== FRAGMENTO DEL TEXTO ==
Ofrezco de entrada una disculpa, pero me resulta imposible enunciar lo que quiero decir sin antes hacer en forma escueta algunas aclaraciones elementales.
a) Supongo que no se querrán elevar objeciones a la afirmación de que nuestro pensamiento sólo puede materializarse a través del lenguaje o a través de la acción. El examen de lo que de hecho una persona hace nos revela mejor que cualquier otra cosa lo que piensa (cree, asume, duda, niega y demás). Es sin embargo gracias al lenguaje como normalmente nos enteramos de lo que la gente opina, supone, imagina, etc. Ahora bien, nuestro lenguaje y nuestras formas particulares de expresarnos revelan lo que son nuestras “categorías”. Esto es muy importante, porque es en función de las categorías que hagamos nuestras como habremos de dar forma y expresión a nuestro pensamiento. Las categorías que empleamos son utensilios y son los mismos para todos. Dicho de otro modo: las palabras tienen los mismos significados para todos los hablantes. No obstante, tenemos que distinguir entre las categorías empleadas y sus connotaciones. Éstas son simplemente las asociaciones que generan en nosotros las categorías que usamos. A diferencia del contenido objetivo de las categorías que empleamos, que es fijo, las connotaciones varían de persona en persona. Por ejemplo, tenemos la categoría “divorciado”, una categoría que suscita diferentes reacciones (o sea, tiene diferentes connotaciones) en un católico, un judío, un musulmán o un ateo. O sea, la categoría es la misma para todos (la palabra ‘divorciado’ tiene el mismo significado para todos), pero nuestras actitudes hacia lo que ella denota varían de persona en persona y de cultura en cultura. Cómo se evalúe a un divorciado y qué actitud se adopte frente a él dependerá, por lo tanto, de las connotaciones, espontáneas o inducidas culturalmente, de los hablantes. Debe quedar absolutamente claro que en este contexto no hay leyes rígidas, conexiones férreas, inquebrantables. Un ateo, por ejemplo, puede ver con buenos ojos la institución del divorcio y sin embargo y por las razones que sean detestar a los divorciados que conoce. O a la inversa. Es, pues, muy importante distinguir entre el contenido (llamémosle así) “semántico” de las categorías que empleamos al decir lo que pensamos de los efectos causales que tiene su uso en los hablantes.

== DATOS REGISTRADOS ==
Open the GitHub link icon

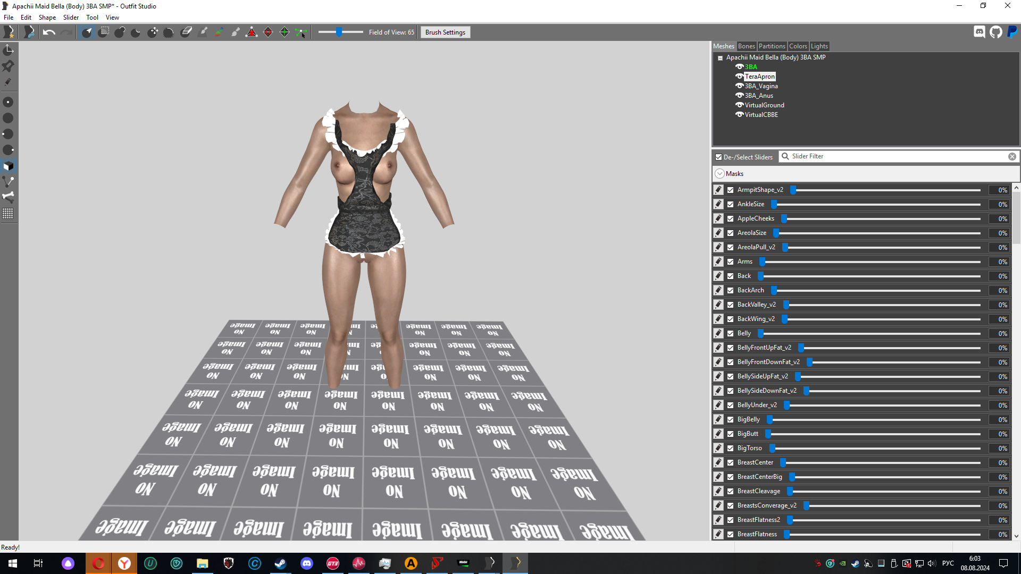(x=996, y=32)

==

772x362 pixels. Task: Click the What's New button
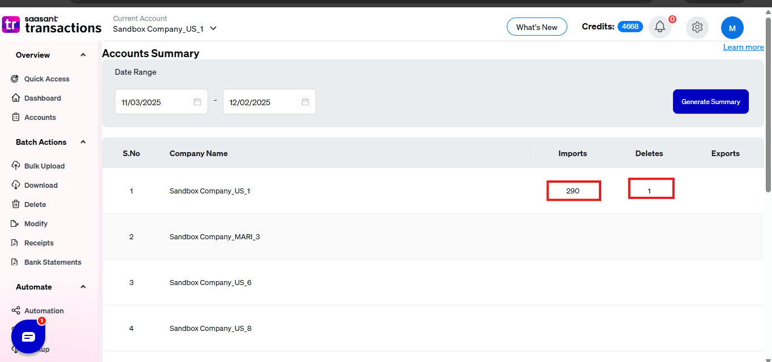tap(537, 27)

== TAREA BREVE ==
Reproduce sin cambios el pasaje del fragmento sobre las categorías que va de "Ofrezco de entrada" a "algunas aclaraciones elementales.", ambos inclusive.

== EJERCICIO RESUELTO ==
Ofrezco de entrada una disculpa, pero me resulta imposible enunciar lo que quiero decir sin antes hacer en forma escueta algunas aclaraciones elementales.